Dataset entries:

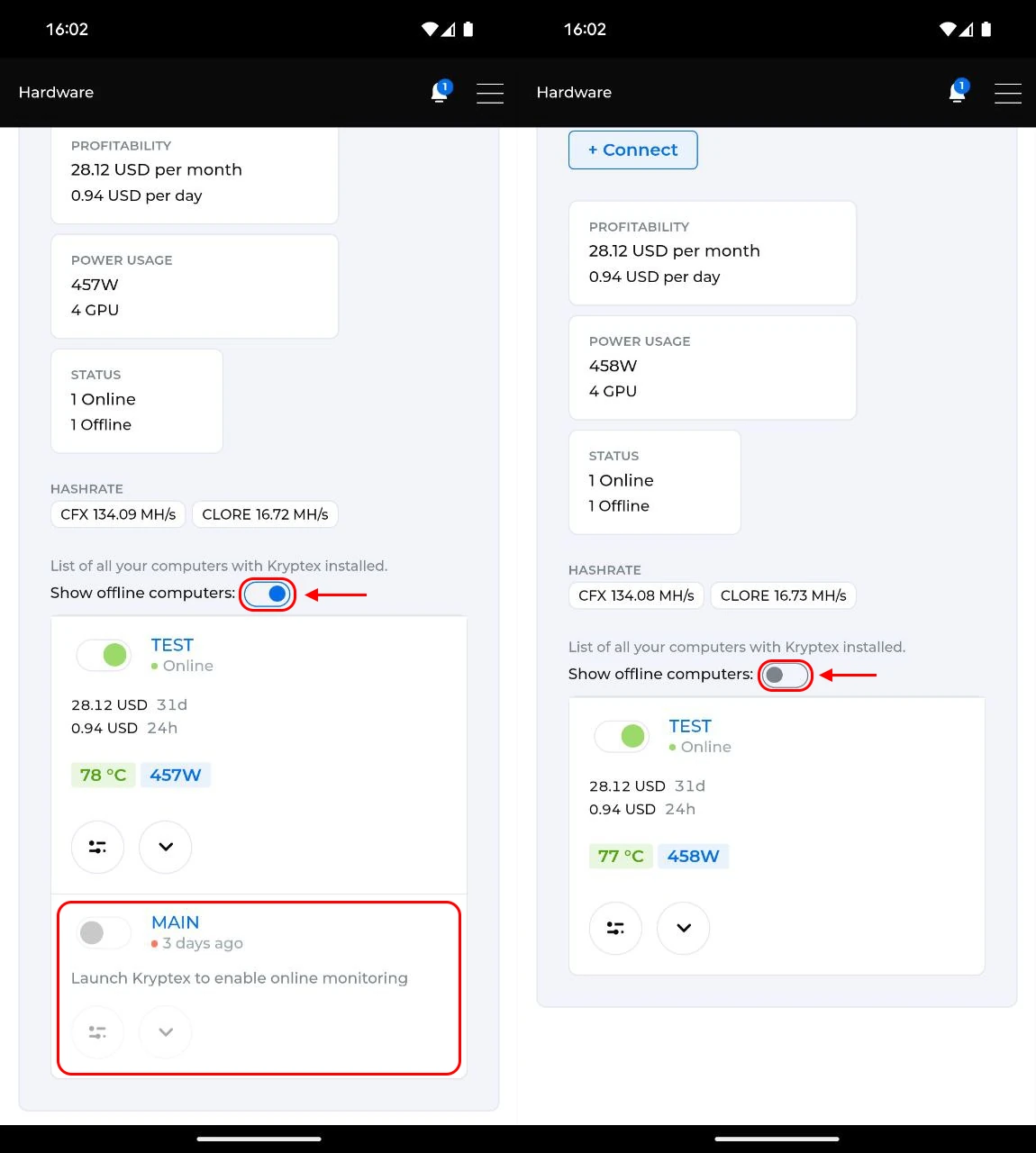
Task: Expand TEST details chevron in the 458W card
Action: click(x=684, y=928)

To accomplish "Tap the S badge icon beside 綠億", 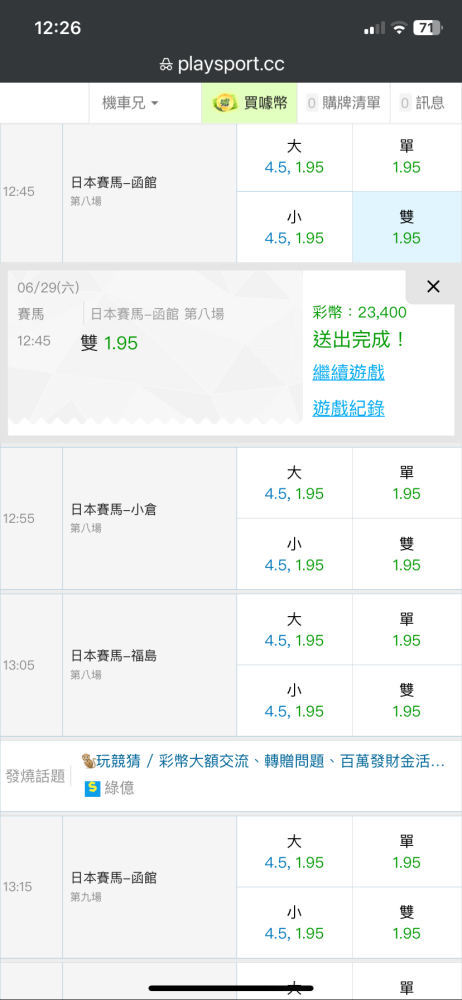I will pos(93,788).
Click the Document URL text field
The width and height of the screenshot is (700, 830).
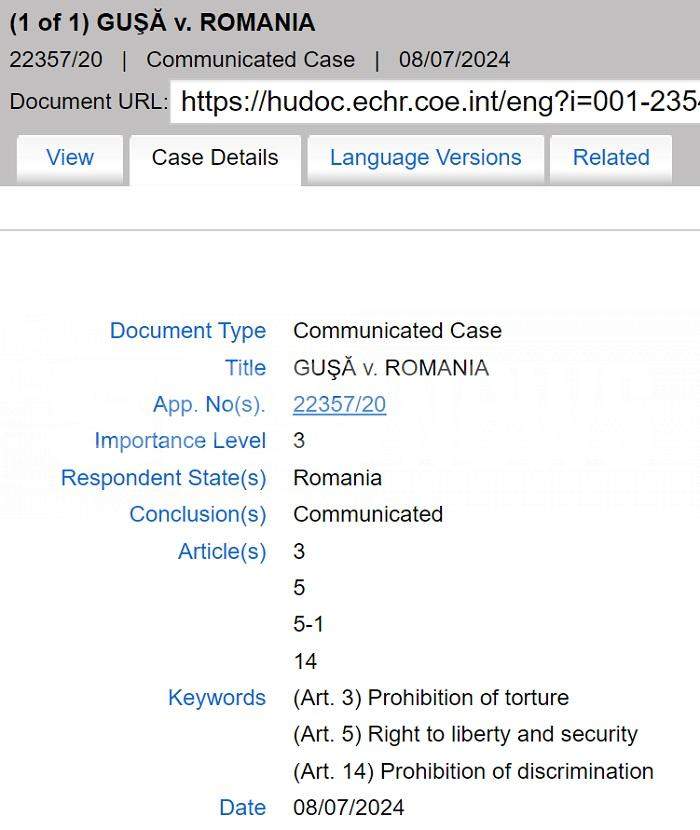pos(436,102)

Your task: Output the line that contains "The width and" and every line after it to the end of the records, word for word, leaving out the pictures.

Answer to this problem:
The width and height of the screenshot is (700, 830).
pos(436,102)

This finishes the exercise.